The Tumor-Suppressive Role of miR-204-5p Through Targeting Ezrin in Breast Cancer: Experimental Evidence From Cell Lines and Clinical Samples

Abstract

Introduction

Breast cancer (BC) remains one of the most prevalent malignancies and leading causes of cancer-related deaths among women worldwide. MicroRNA-204-5p (miR-204-5p) has been implicated in various cancers, where its downregulation is associated with adverse clinicopathological features and poor prognosis. Ezrin, a member of the ERM (Ezrin-Radixin-Moesin) family, links membrane proteins to the actin cytoskeleton and has been reported to play roles in tumor progression. However, the regulatory relationship between miR-204-5p and Ezrin in breast cancer remains unclear.

Materials and Methods

We conducted bioinformatics analyses using the TCGA BRCA dataset and GEO datasets GSE97811 and GSE144534 to evaluate the expression patterns of miR-204-5p and Ezrin. In vitro assays, including cell proliferation, migration, and invasion analyses, were performed to assess the functional effects of miR-204-5p in BC cells. Western blotting and luciferase reporter assays were used to confirm the regulatory relationship between miR-204-5p, Ezrin, and the AKT signaling pathway.

Results

miR-204-5p was significantly downregulated in breast cancer tissues and was associated with aggressive tumor characteristics and poor patient prognosis. Conversely, Ezrin was upregulated in BC tissues and identified as a direct target of miR-204-5p. Overexpression of miR-204-5p inhibited BC cell proliferation, migration, and invasion, while also reducing Ezrin expression.
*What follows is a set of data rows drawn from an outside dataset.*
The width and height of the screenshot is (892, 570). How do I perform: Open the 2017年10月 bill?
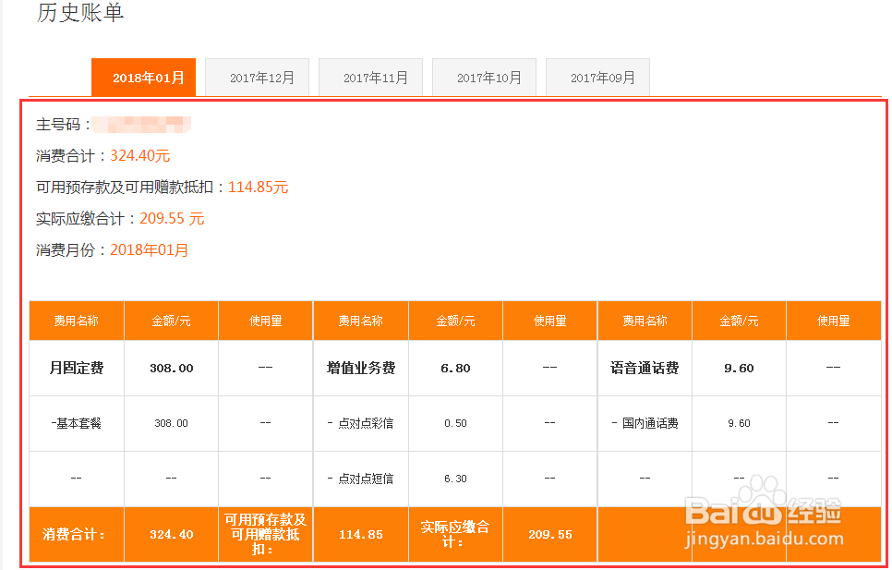click(x=484, y=78)
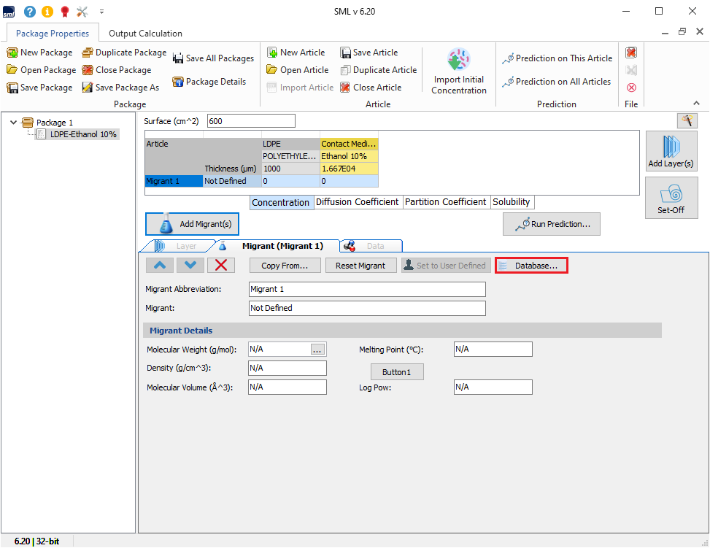
Task: Click the Add Layer(s) icon
Action: 671,151
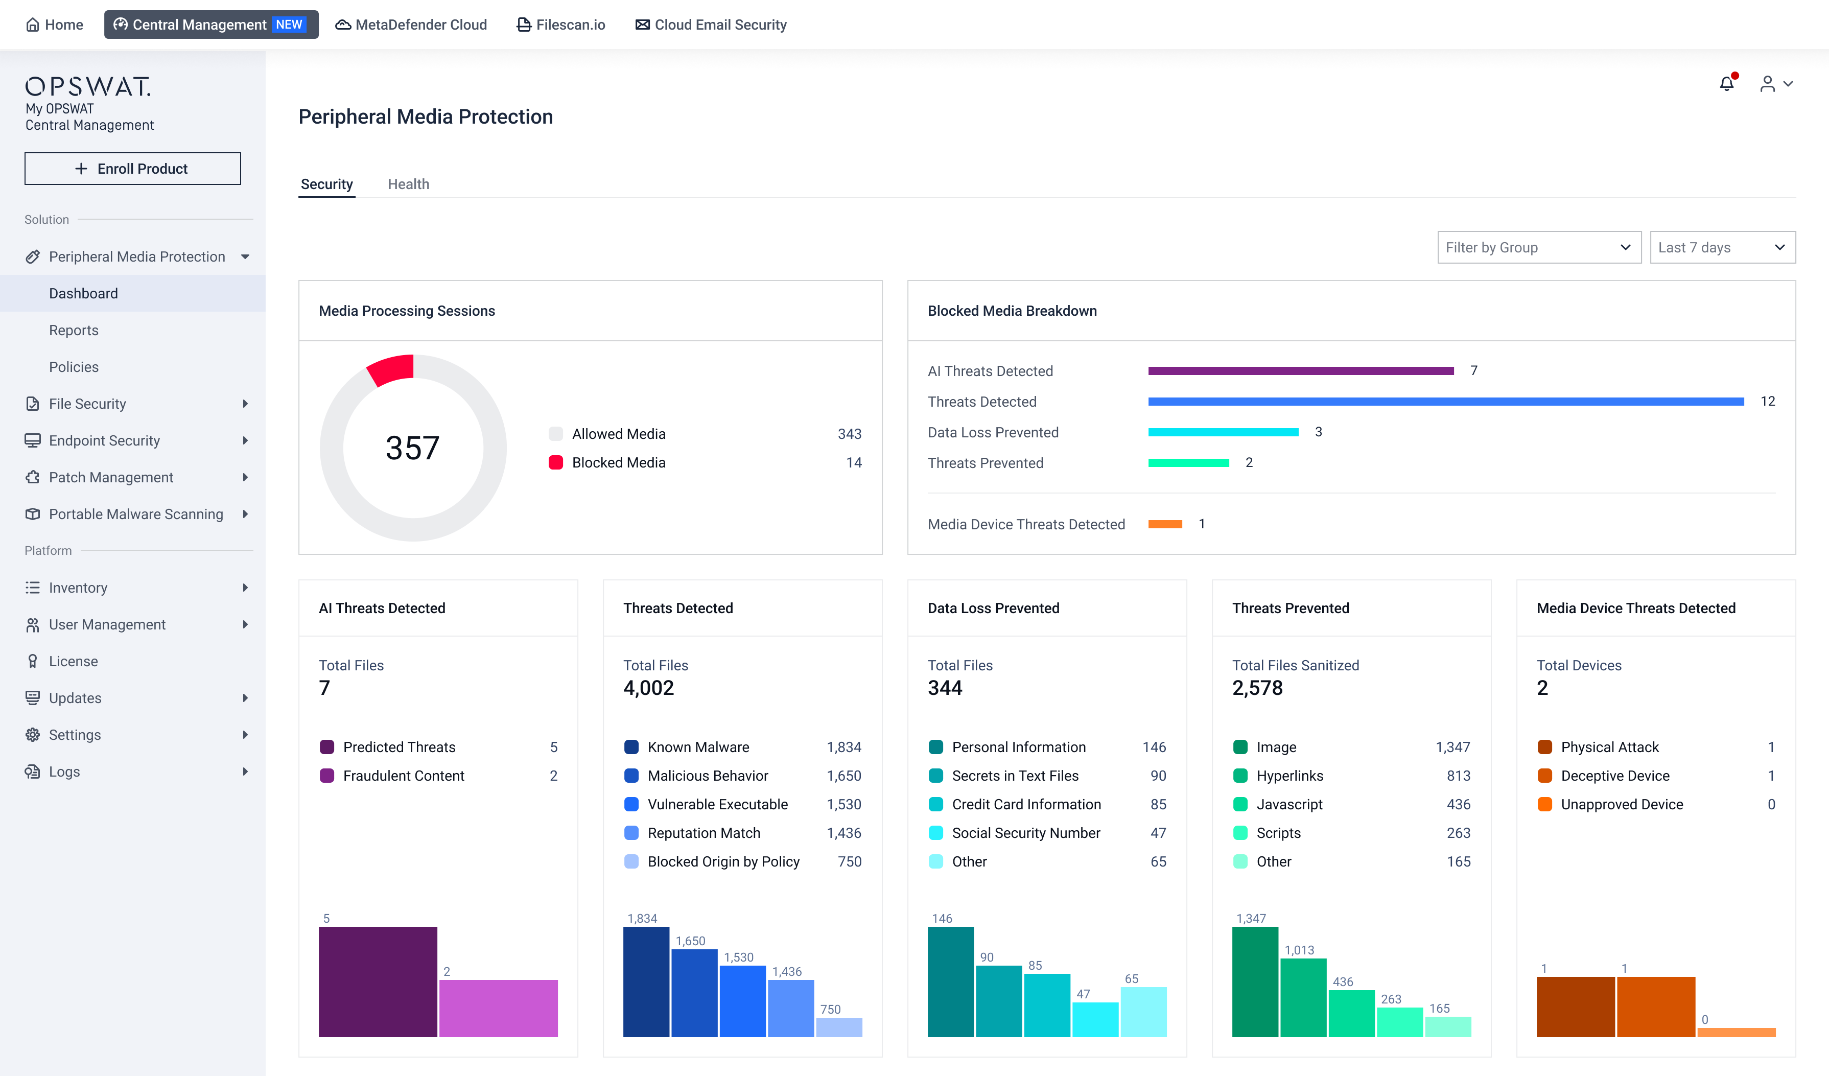
Task: Click the Endpoint Security monitor icon
Action: [33, 441]
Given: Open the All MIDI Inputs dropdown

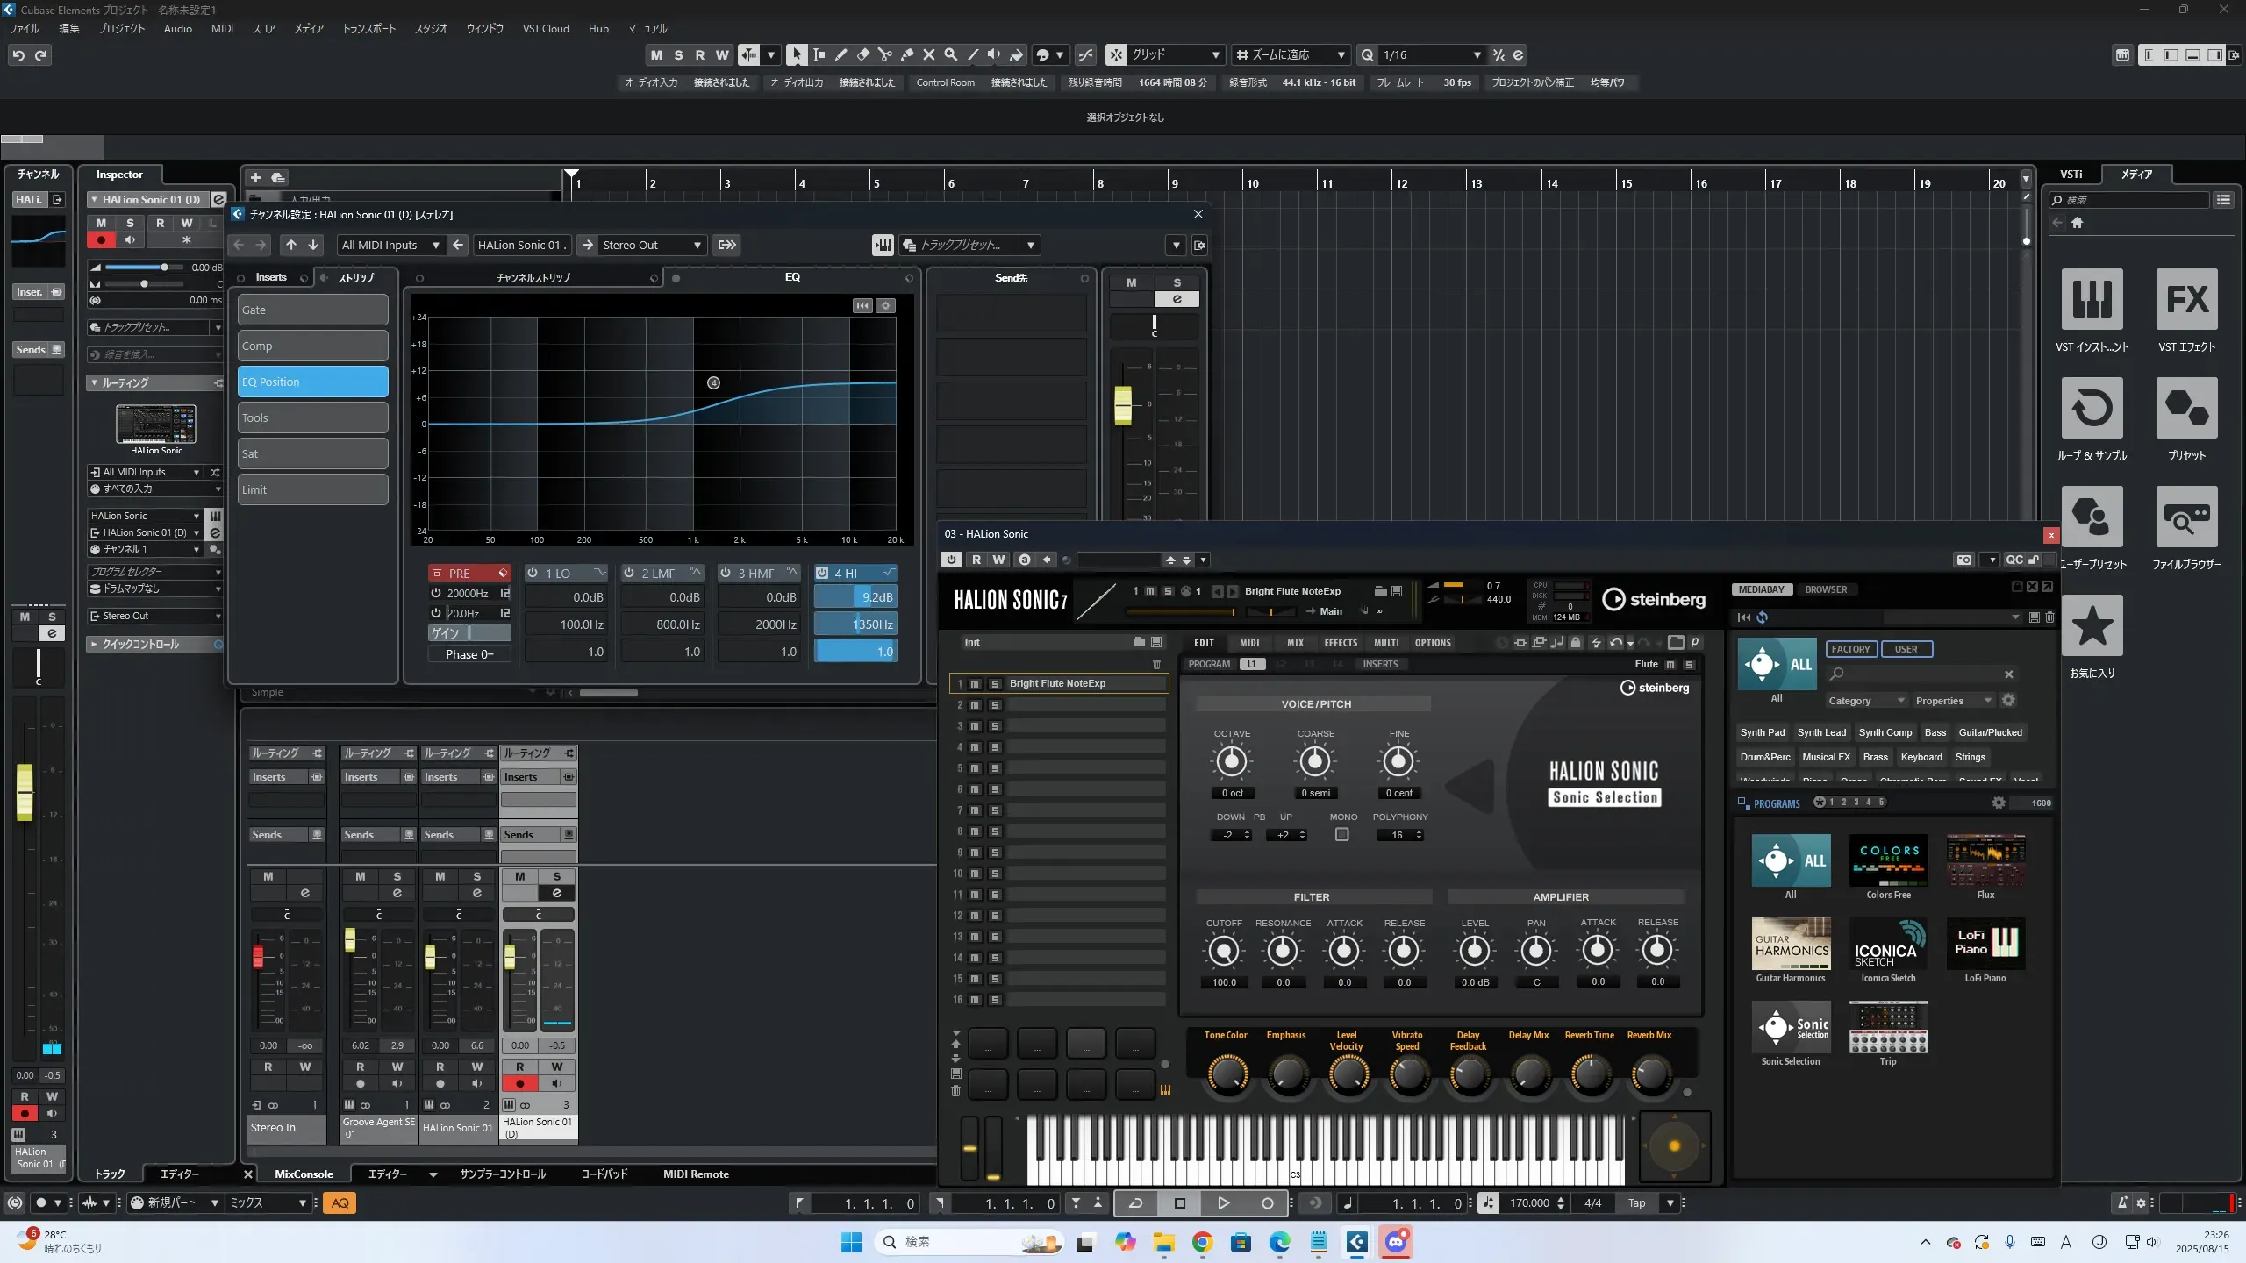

Mechanistic studies indicated that suppression of Ezrin by miR-204-5p led to downregulation of the AKT signaling pathway.

Conclusion

Our findings demonstrate that miR-204-5p functions as a tumor suppressor in breast cancer by targeting Ezrin and inhibiting the AKT pathway. This suggests a potential therapeutic role for miR-204-5p in the treatment of breast cancer.